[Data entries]
....

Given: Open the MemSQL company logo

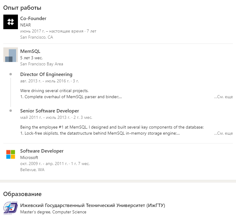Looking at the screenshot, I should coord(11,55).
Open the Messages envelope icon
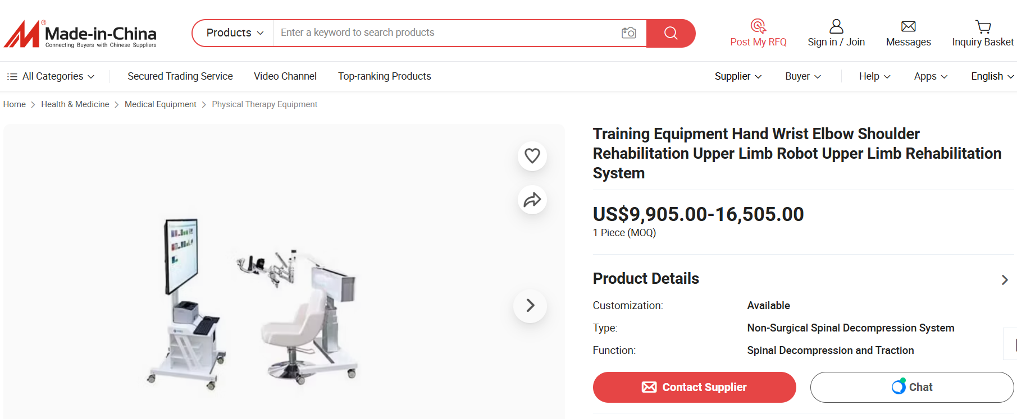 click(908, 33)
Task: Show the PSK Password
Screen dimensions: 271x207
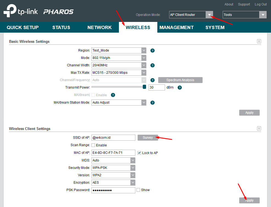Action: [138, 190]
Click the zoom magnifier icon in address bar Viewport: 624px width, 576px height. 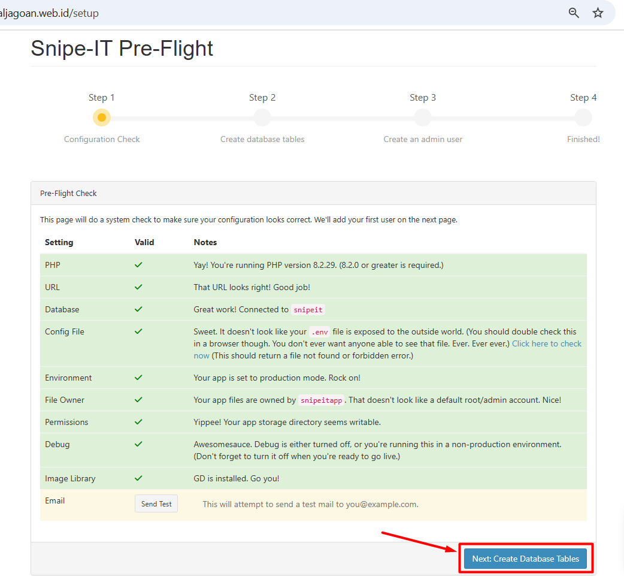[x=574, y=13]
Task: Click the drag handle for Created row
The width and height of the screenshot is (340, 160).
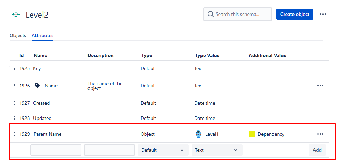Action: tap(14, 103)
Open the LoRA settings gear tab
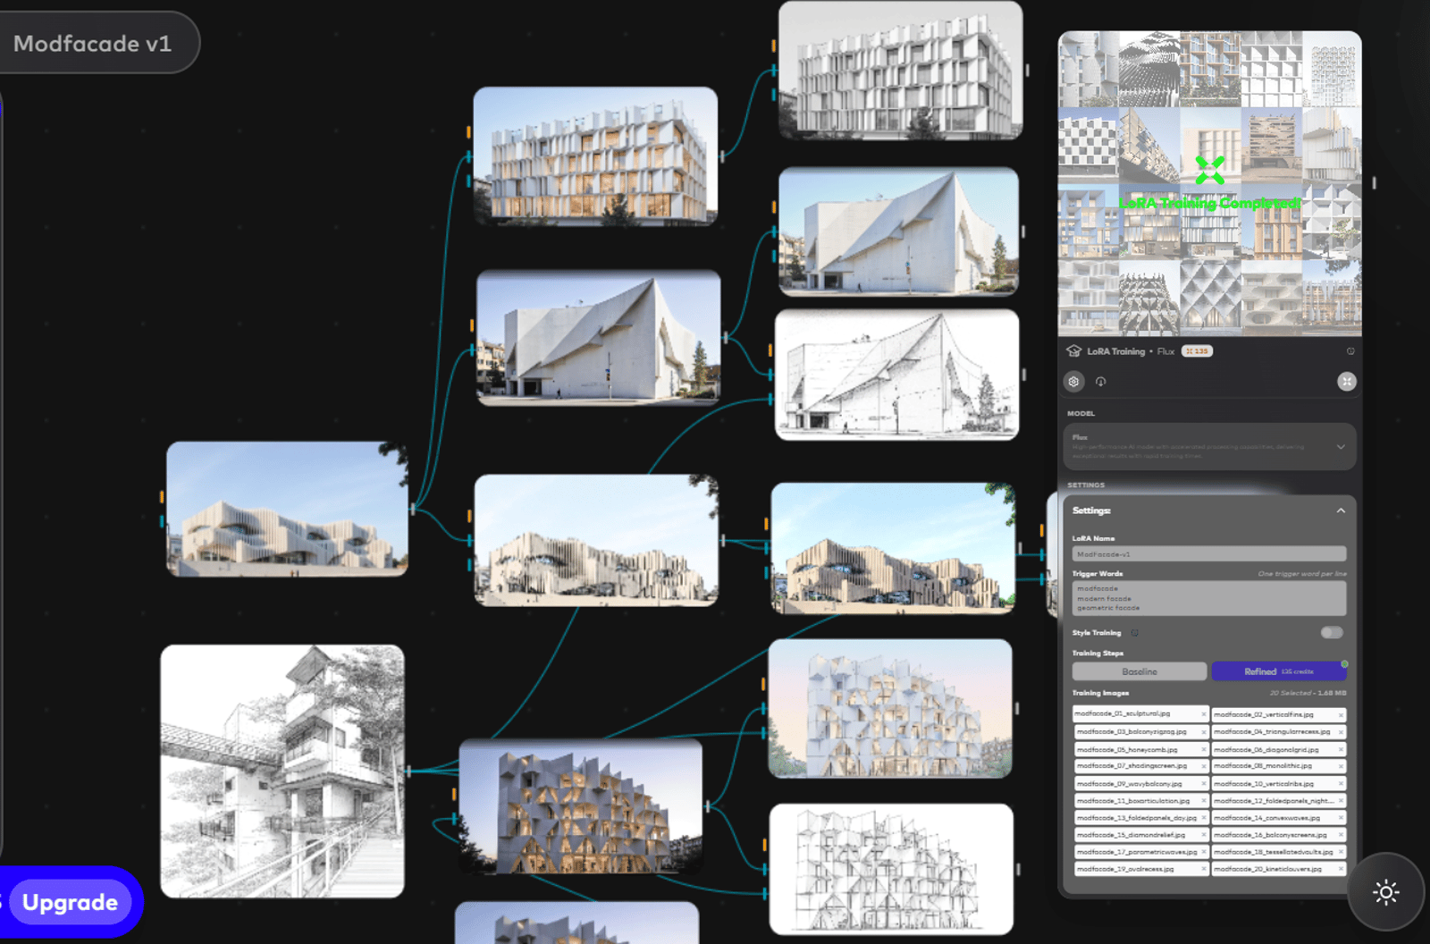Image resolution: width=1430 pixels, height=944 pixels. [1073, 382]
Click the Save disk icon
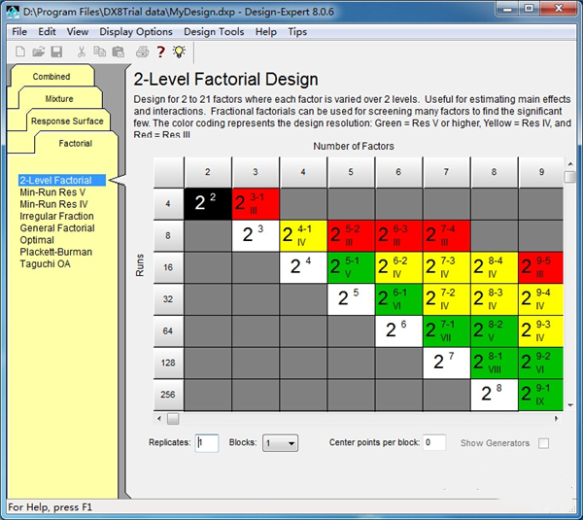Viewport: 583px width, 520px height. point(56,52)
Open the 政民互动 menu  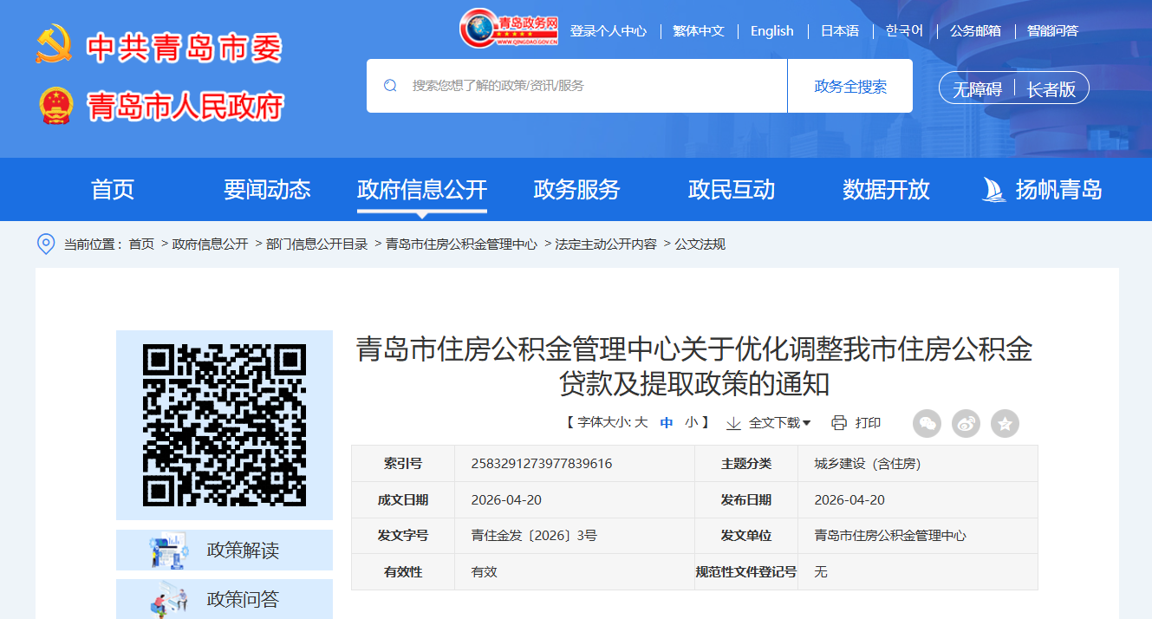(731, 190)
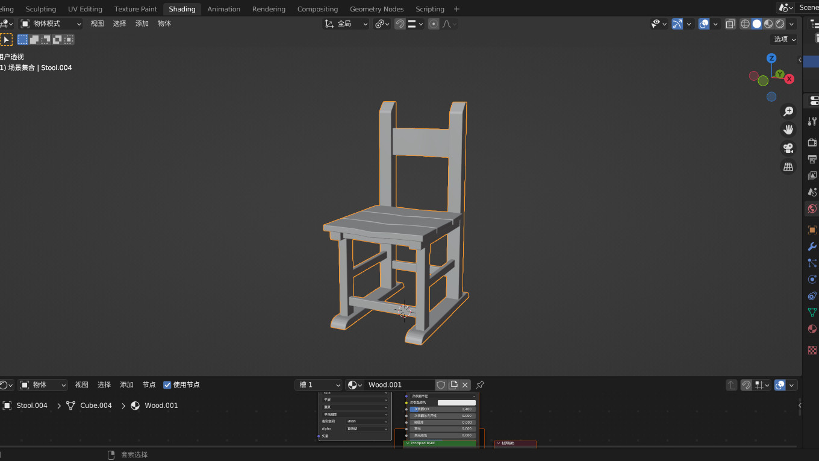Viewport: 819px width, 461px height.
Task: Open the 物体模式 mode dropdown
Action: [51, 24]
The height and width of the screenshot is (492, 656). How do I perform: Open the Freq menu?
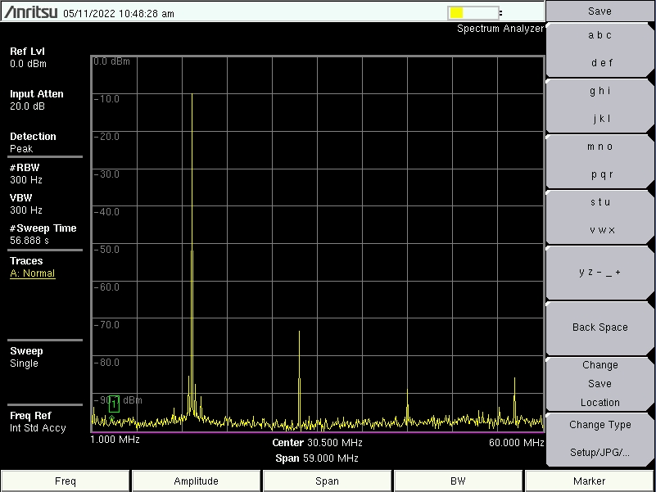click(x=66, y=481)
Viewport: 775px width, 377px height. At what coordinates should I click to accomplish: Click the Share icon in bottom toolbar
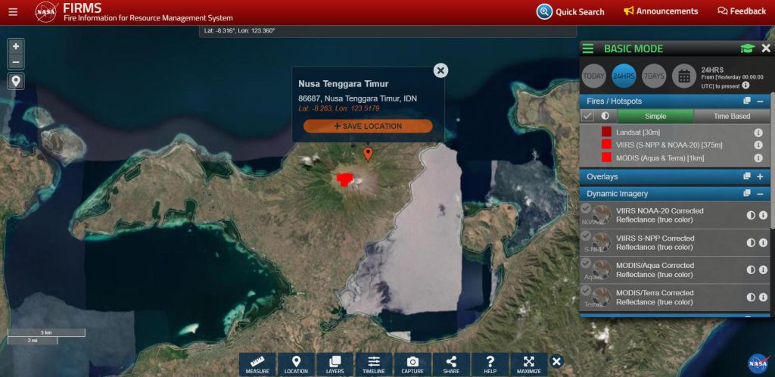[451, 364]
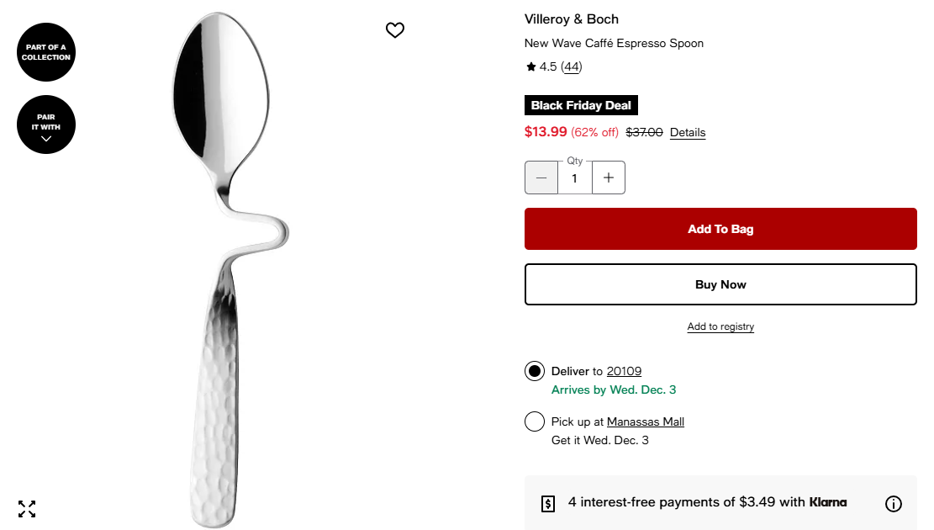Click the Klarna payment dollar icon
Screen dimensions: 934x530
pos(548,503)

....

● PROBLEM DETAILS
Output only the lines that run from the line containing "The height and" to the last line of the data, exactly as they stand and without pictures.

● SOLUTION TO THIS EXERCISE
The height and width of the screenshot is (492, 656). How do I perform: Open the Freq menu?
click(x=66, y=481)
Viewport: 775px width, 377px height. At what coordinates should I click to accomplish: Click the Share icon in bottom toolbar
[451, 364]
Click the Klarna payment dollar icon
Screen dimensions: 934x530
pos(548,503)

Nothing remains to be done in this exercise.